WHAT IS EXPECTED
Identify each line of the entries below that contains the word "height", and copy those lines.
## begin DATA RECORDS
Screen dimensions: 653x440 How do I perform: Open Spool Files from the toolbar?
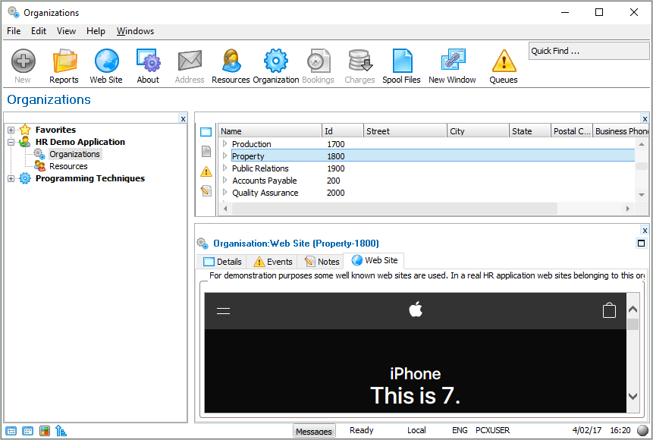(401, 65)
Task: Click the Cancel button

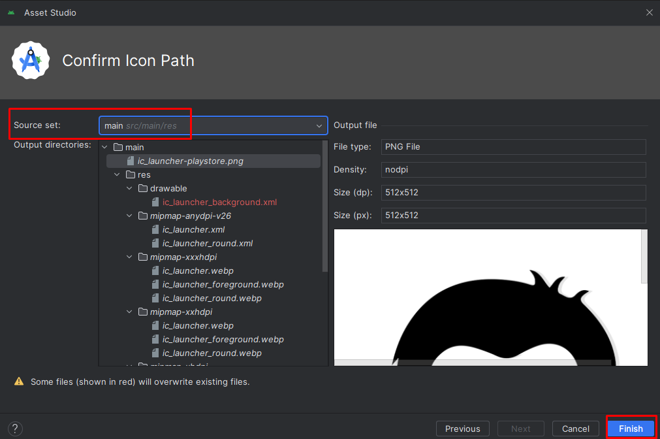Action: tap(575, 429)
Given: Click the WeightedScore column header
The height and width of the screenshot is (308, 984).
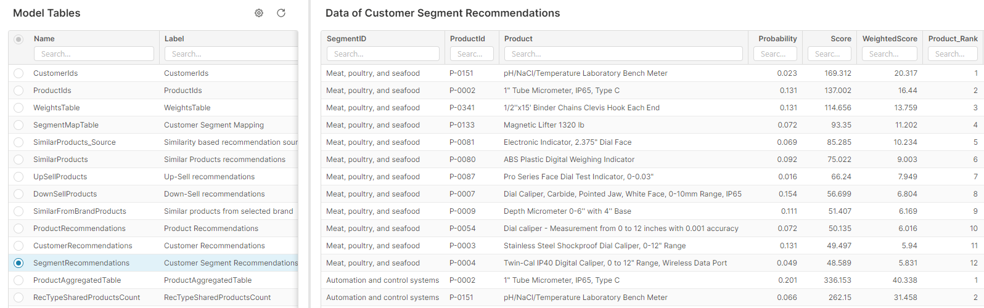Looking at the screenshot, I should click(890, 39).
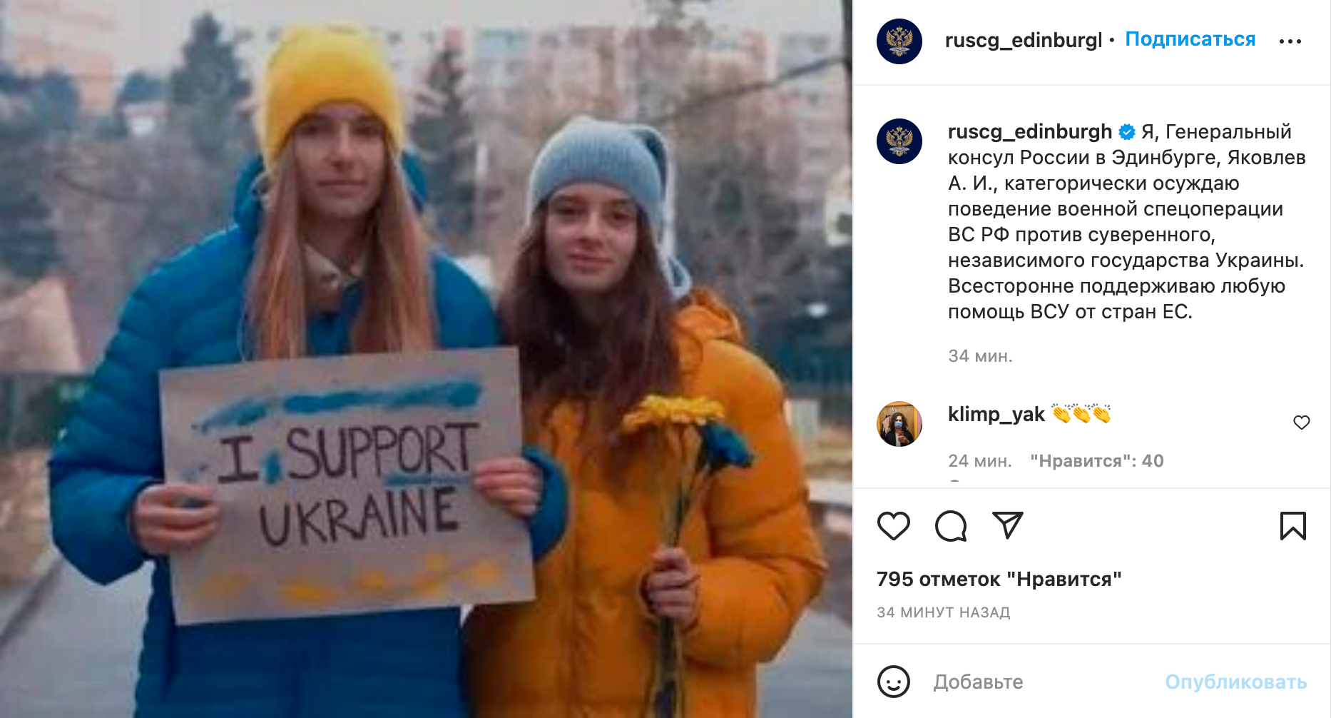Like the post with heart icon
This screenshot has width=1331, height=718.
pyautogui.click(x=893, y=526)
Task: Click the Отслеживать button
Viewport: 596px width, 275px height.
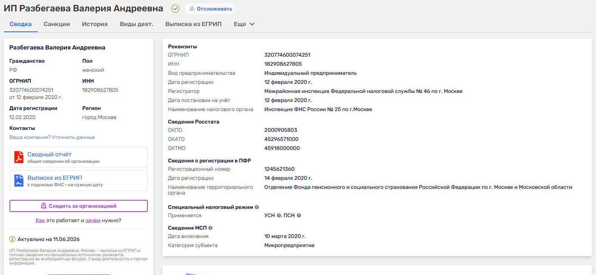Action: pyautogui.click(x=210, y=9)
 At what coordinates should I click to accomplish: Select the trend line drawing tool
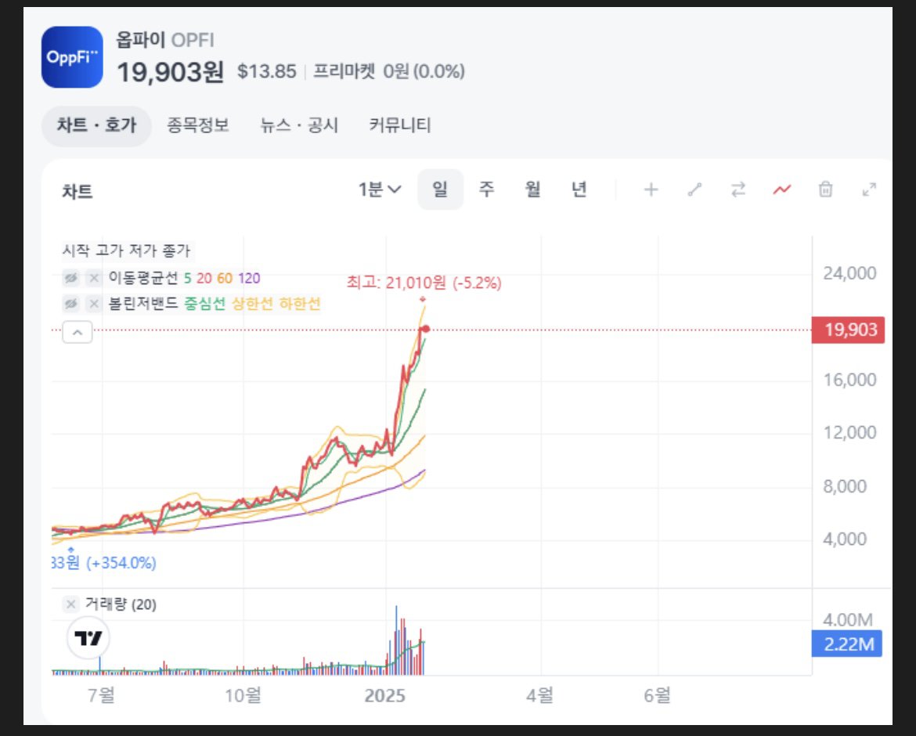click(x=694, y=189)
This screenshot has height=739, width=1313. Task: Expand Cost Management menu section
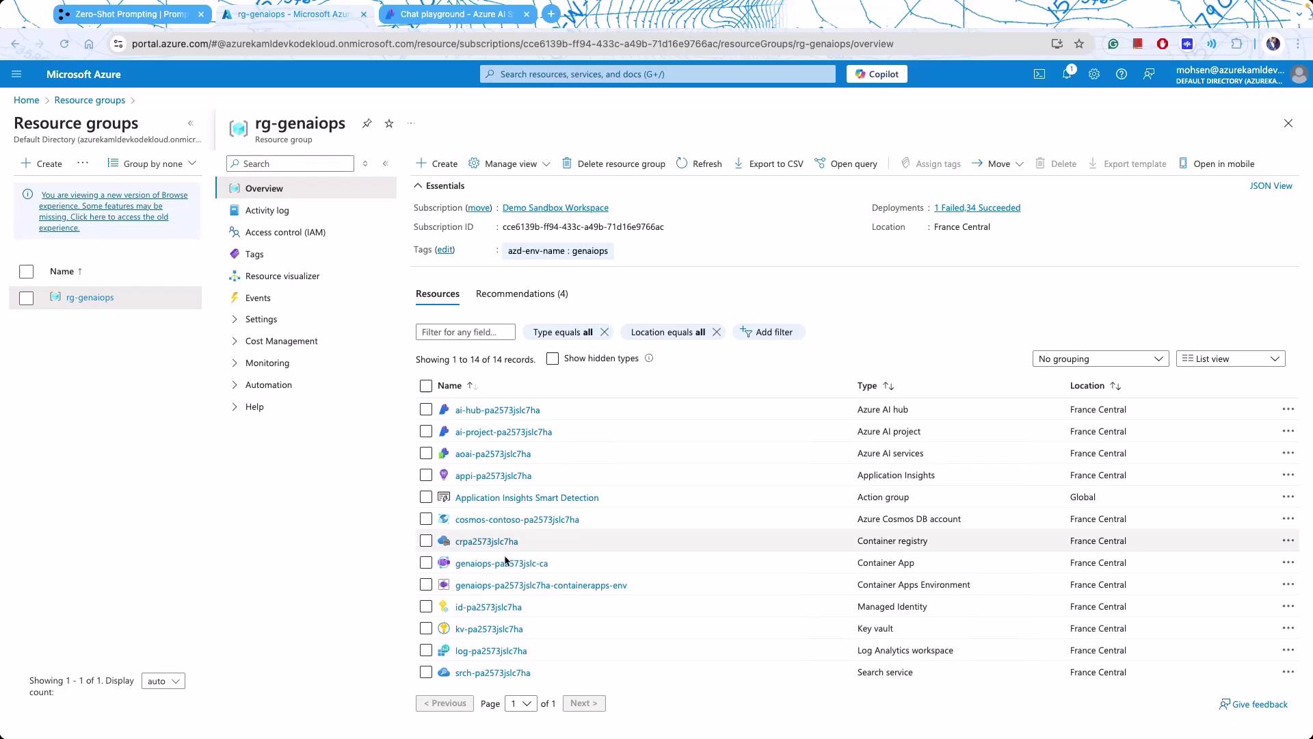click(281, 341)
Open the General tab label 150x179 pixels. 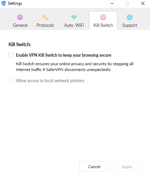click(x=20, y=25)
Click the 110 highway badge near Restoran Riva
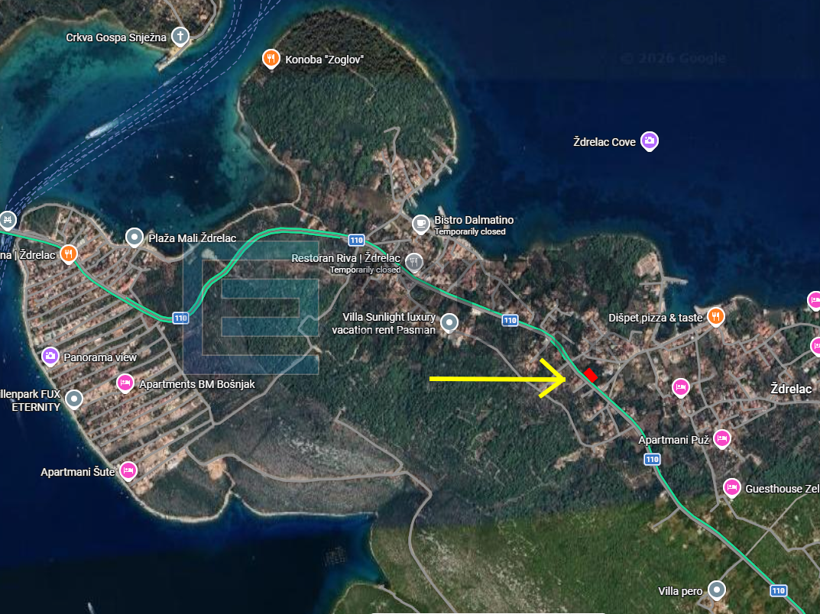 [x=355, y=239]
## end DATA RECORDS
EXERCISE ANSWER
The height and width of the screenshot is (308, 984).
This screenshot has width=1331, height=718.
Viewport: 596px width, 275px height.
This screenshot has height=739, width=1313. Task: Expand Cost Management menu section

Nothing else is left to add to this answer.